__Task objective__: Give back the data exactly, with no images.

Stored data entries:

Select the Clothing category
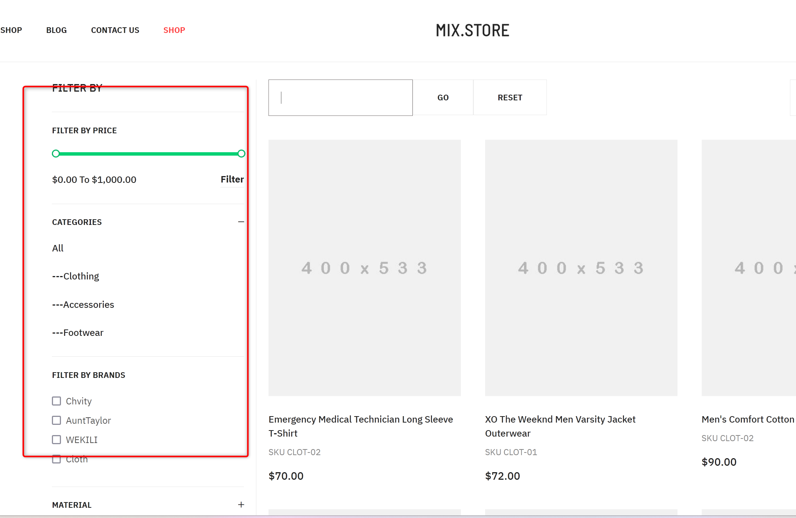Viewport: 796px width, 518px height. (x=76, y=276)

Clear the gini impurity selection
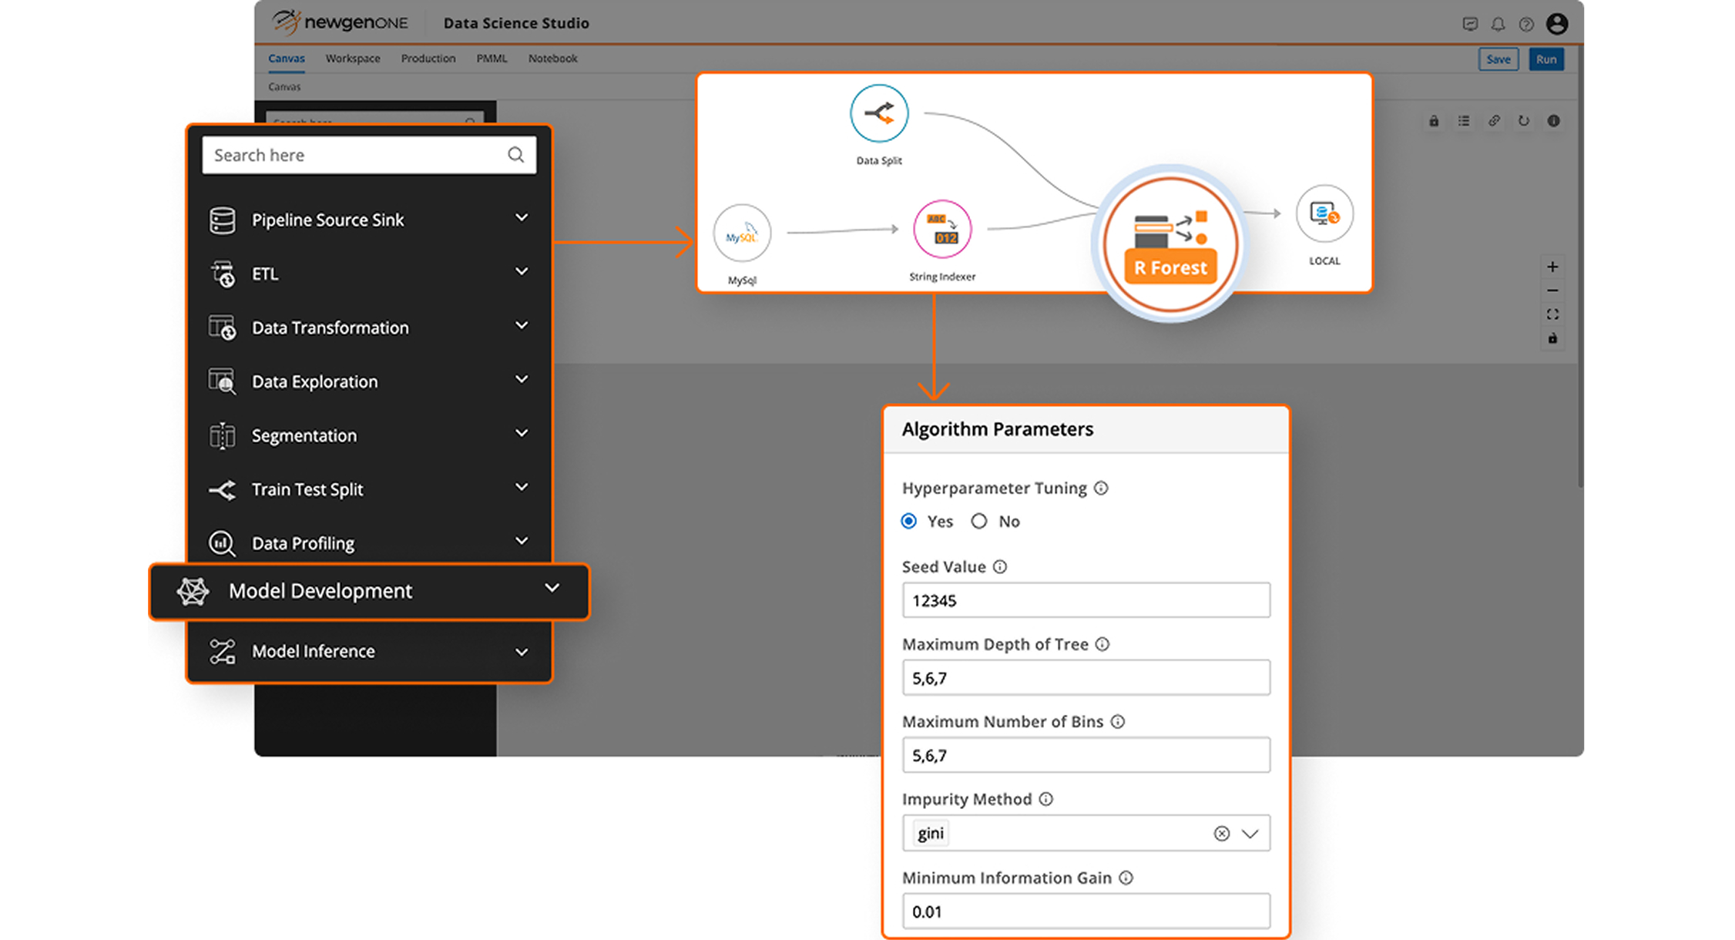[1221, 834]
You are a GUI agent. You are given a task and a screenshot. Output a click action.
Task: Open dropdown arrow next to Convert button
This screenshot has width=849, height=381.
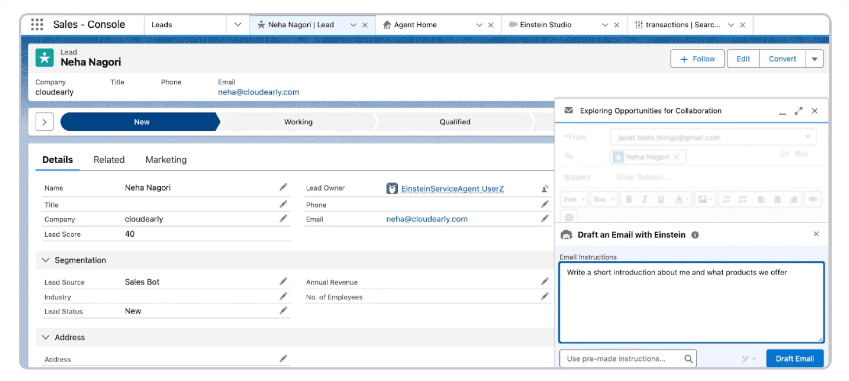[x=814, y=59]
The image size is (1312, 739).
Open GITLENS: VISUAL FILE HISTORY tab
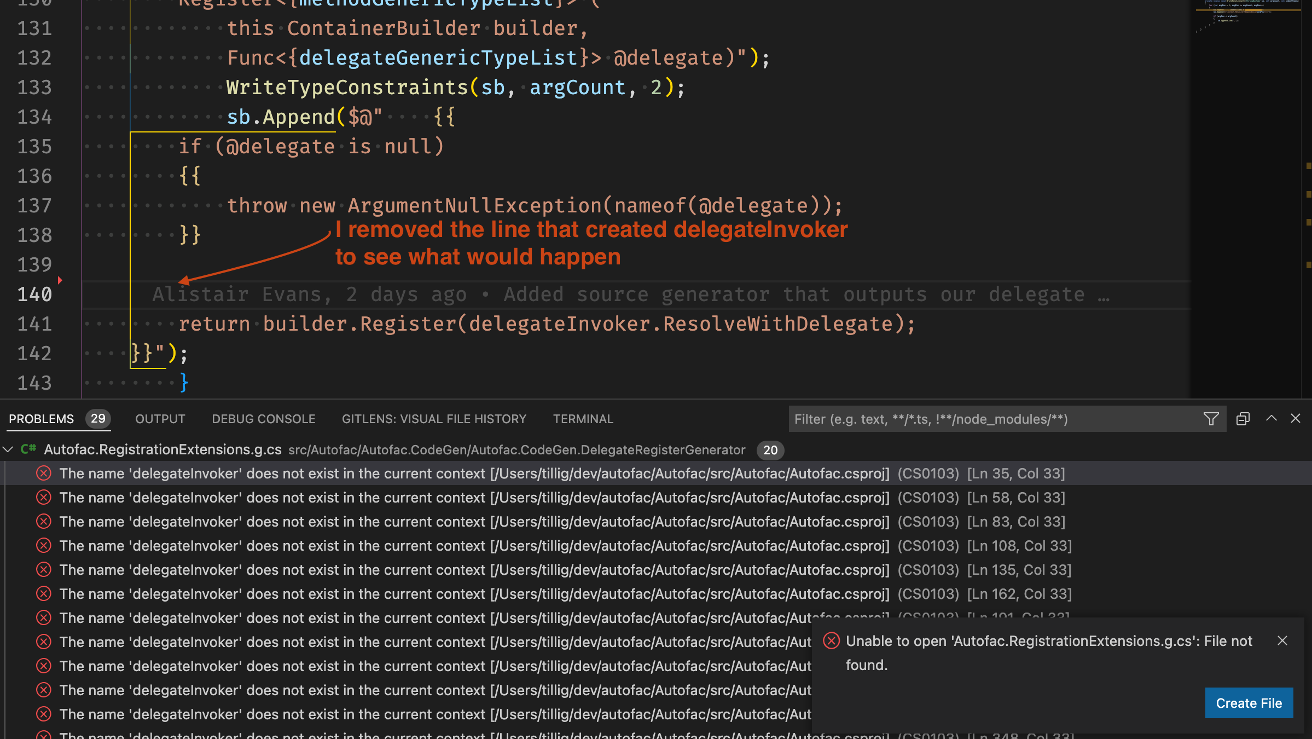[434, 419]
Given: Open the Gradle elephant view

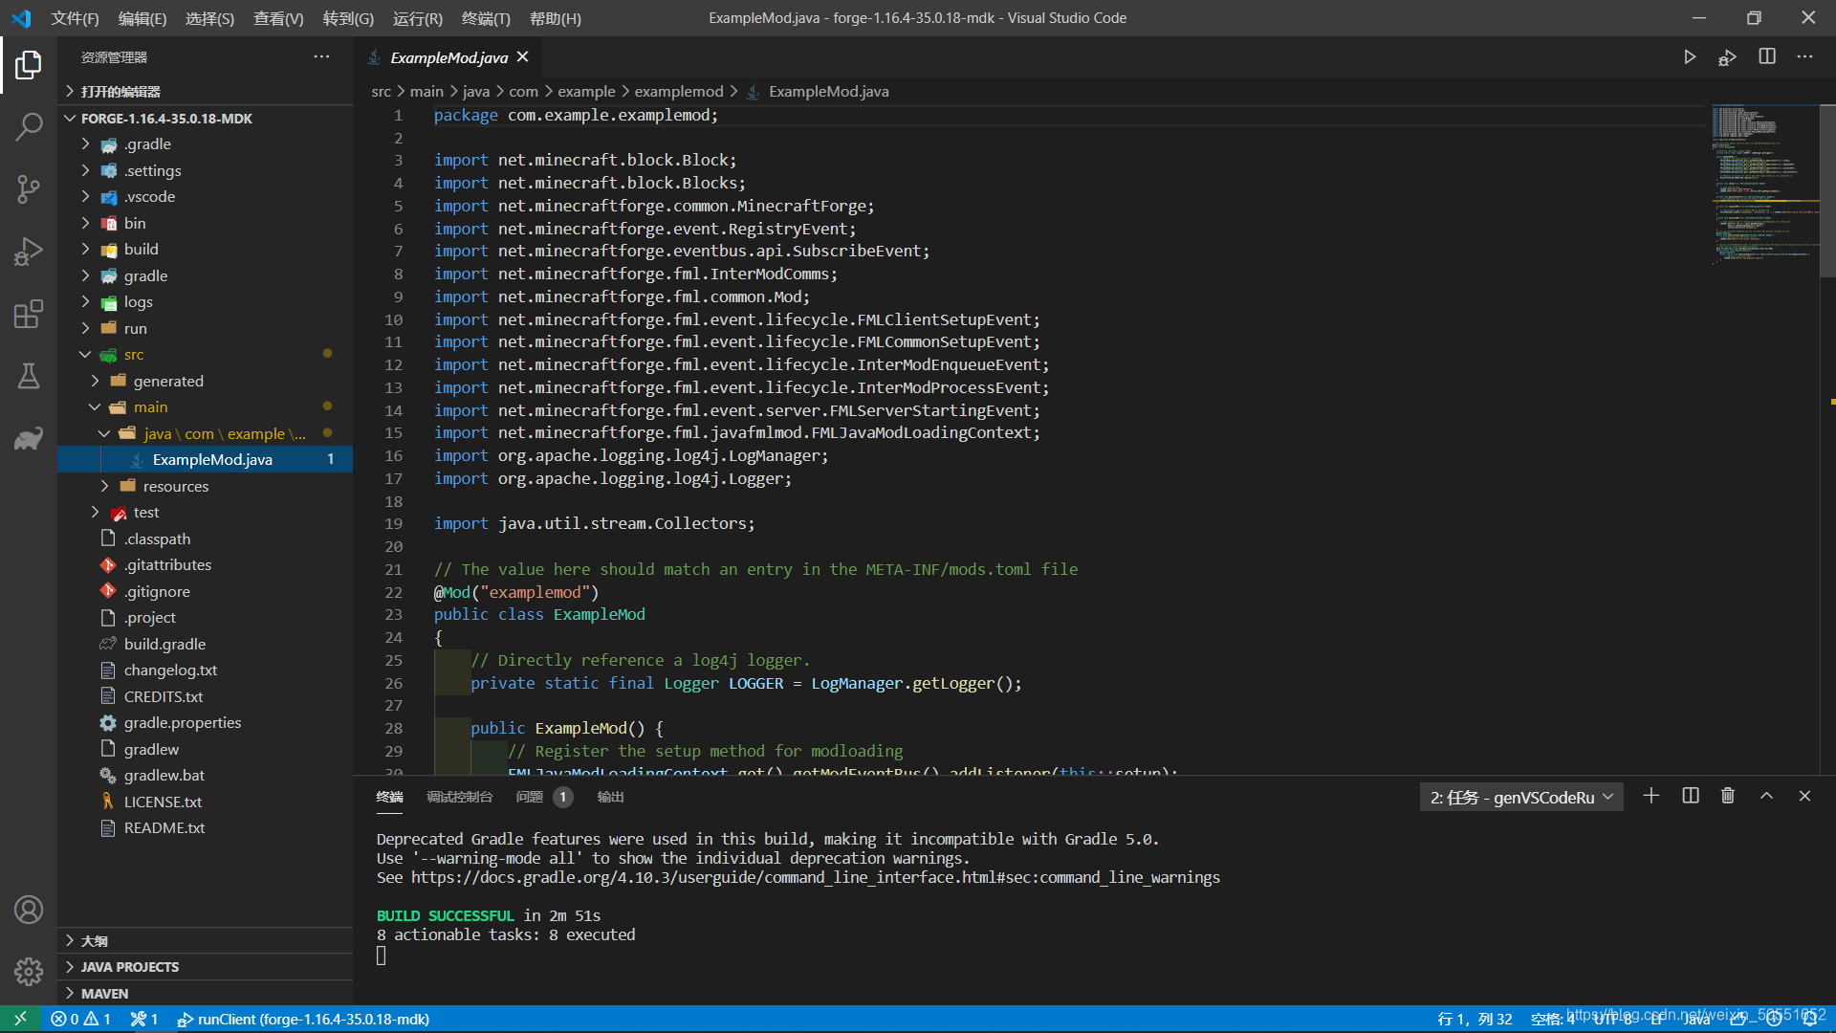Looking at the screenshot, I should (x=29, y=439).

__Task solution__:
Select the Clothing category
Viewport: 796px width, 518px height. (x=76, y=276)

Clear the gini impurity selection
[1221, 834]
You are a GUI agent. You are given a task and a screenshot. Output a click action.
Task: Open dropdown arrow next to Convert button
This screenshot has width=849, height=381.
[x=814, y=59]
The image size is (1312, 739).
Open GITLENS: VISUAL FILE HISTORY tab
[434, 419]
Given: Open the Gradle elephant view

Looking at the screenshot, I should (x=29, y=439).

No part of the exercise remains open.